Reproduce the following figure legend word for word in full.

:: PROVIDED PASSAGE ::
>>>>

Extended Data Fig. 10
Extended Data Fig. 10. Additional analyses of ITH and the relapse risk.
a. Hazard function plot against time for SCNA ITH. Cross-over of hazard function is observed between 1 to 2 years during follow-up. b. A restricted mean survival time-lost (RMTL) analysis of disease-free survival (DFS) to estimate the impact of SCNA ITH on DFS over different time periods in the TRACERx 100 cohort (left, 92 patients included), post-TRACERx 100 cohort (middle, 300 patients included), and the whole TRACERx 421 cohort (right, 392 patients included). RMTL ratios are adjusted for age, pack-years, stage, histology, and adjuvant treatment status. c. Proportions of the timing of relapse (<1 year, 1-2 years, 2-3 years, ≥3years) in patients who developed recurrence during the follow-up for 146 relapse patients. d. The difference in DFS between tumours with any whole genome doubling (WGD) (truncal and/or subclonal WGD) versus no WGD for 392 patients. e. The difference in DFS among tumours with different WGD statuses stratified by the number of truncal and subclonal WGDs for 392 patients. f. A multivariable Cox proportional hazards model to predict disease free survival (DFS) including subclonal WGD and SCNA ITH for 392 patients. g. The difference in DFS among tumours stratified by the recent subclonal expansion score using tertiles (left) and quartiles (right) for 392 patients. h. A multivariable Cox proportional hazards model including subclonal WGD, SCNA ITH, minimum recent clonal expansion score of all possible reconstructed phylogenetic trees, and other clinical variables which are known to impact on patient outcome for 392 patients. i. A multivariable linear regression model including subclonal WGD, SCNA ITH, recent clonal expansion score and other clinical variables to predict the time to relapse within patients who relapsed for 133 patients. j. A multivariable logistic regression model including subclonal WGD, SCNA ITH, recent clonal expansion score and other clinical variables to predict the relapse site (extra-thoracic vs only intra-thoracic) for patients with known relapse sites for 132 patients.

<<<<

Stored data:
>>>>

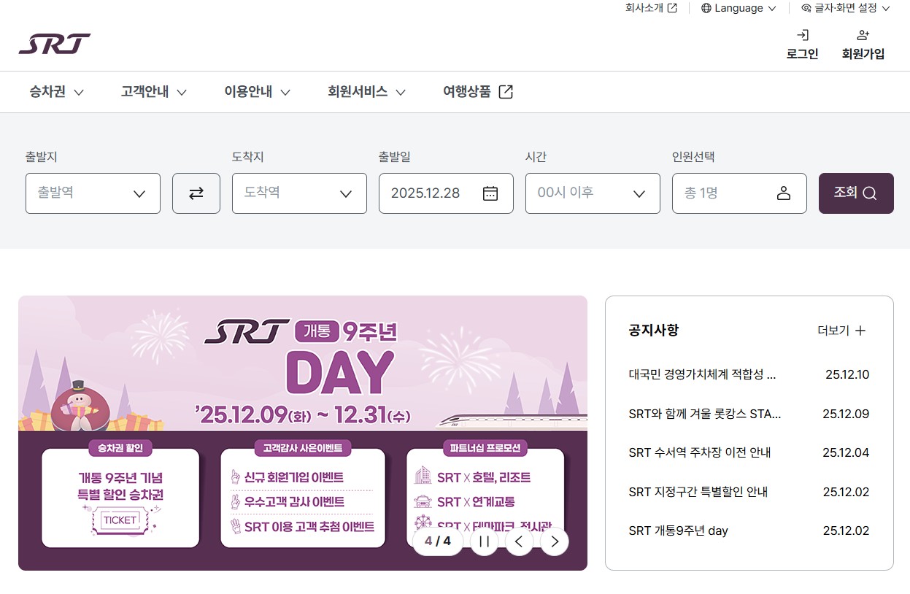Swap departure and arrival stations
This screenshot has width=910, height=594.
pyautogui.click(x=196, y=193)
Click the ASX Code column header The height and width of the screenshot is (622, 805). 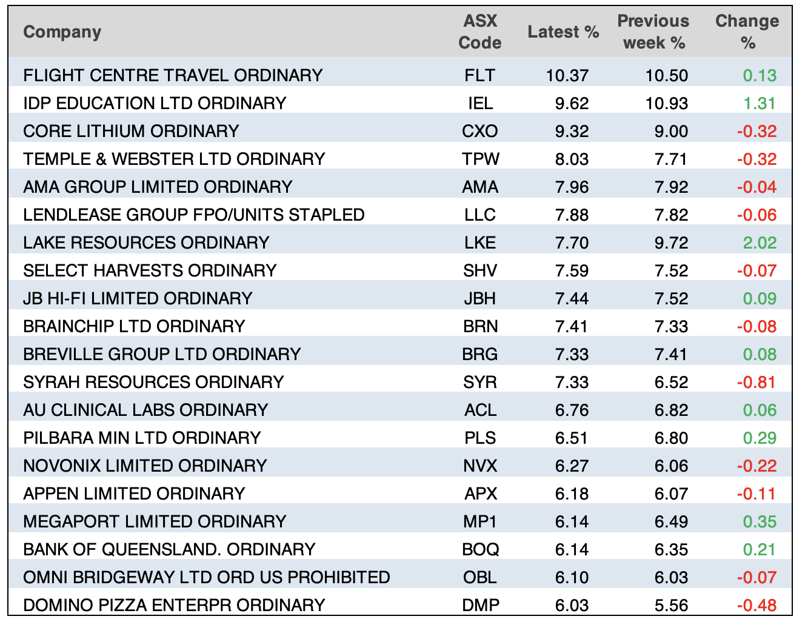(479, 32)
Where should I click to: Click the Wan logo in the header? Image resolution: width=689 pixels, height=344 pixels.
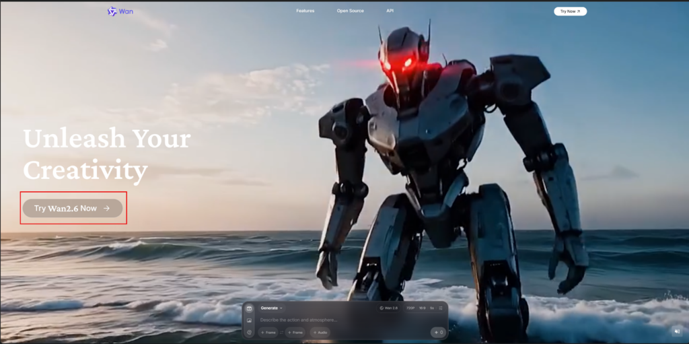click(x=120, y=11)
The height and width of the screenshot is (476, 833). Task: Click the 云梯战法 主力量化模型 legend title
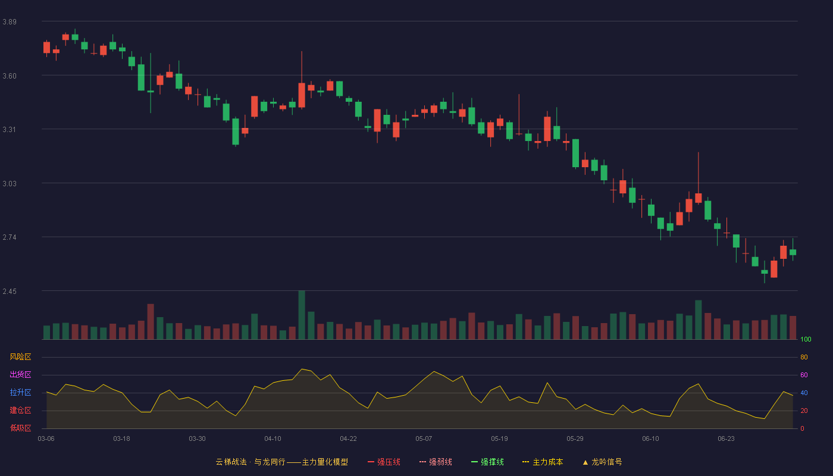point(281,462)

<<<<

:: SOLUTION FOR THIS PROBLEM ::
Extended Data Fig. 10
Extended Data Fig. 10. Additional analyses of ITH and the relapse risk.
a. Hazard function plot against time for SCNA ITH. Cross-over of hazard function is observed between 1 to 2 years during follow-up. b. A restricted mean survival time-lost (RMTL) analysis of disease-free survival (DFS) to estimate the impact of SCNA ITH on DFS over different time periods in the TRACERx 100 cohort (left, 92 patients included), post-TRACERx 100 cohort (middle, 300 patients included), and the whole TRACERx 421 cohort (right, 392 patients included). RMTL ratios are adjusted for age, pack-years, stage, histology, and adjuvant treatment status. c. Proportions of the timing of relapse (<1 year, 1-2 years, 2-3 years, ≥3years) in patients who developed recurrence during the follow-up for 146 relapse patients. d. The difference in DFS between tumours with any whole genome doubling (WGD) (truncal and/or subclonal WGD) versus no WGD for 392 patients. e. The difference in DFS among tumours with different WGD statuses stratified by the number of truncal and subclonal WGDs for 392 patients. f. A multivariable Cox proportional hazards model to predict disease free survival (DFS) including subclonal WGD and SCNA ITH for 392 patients. g. The difference in DFS among tumours stratified by the recent subclonal expansion score using tertiles (left) and quartiles (right) for 392 patients. h. A multivariable Cox proportional hazards model including subclonal WGD, SCNA ITH, minimum recent clonal expansion score of all possible reconstructed phylogenetic trees, and other clinical variables which are known to impact on patient outcome for 392 patients. i. A multivariable linear regression model including subclonal WGD, SCNA ITH, recent clonal expansion score and other clinical variables to predict the time to relapse within patients who relapsed for 133 patients. j. A multivariable logistic regression model including subclonal WGD, SCNA ITH, recent clonal expansion score and other clinical variables to predict the relapse site (extra-thoracic vs only intra-thoracic) for patients with known relapse sites for 132 patients.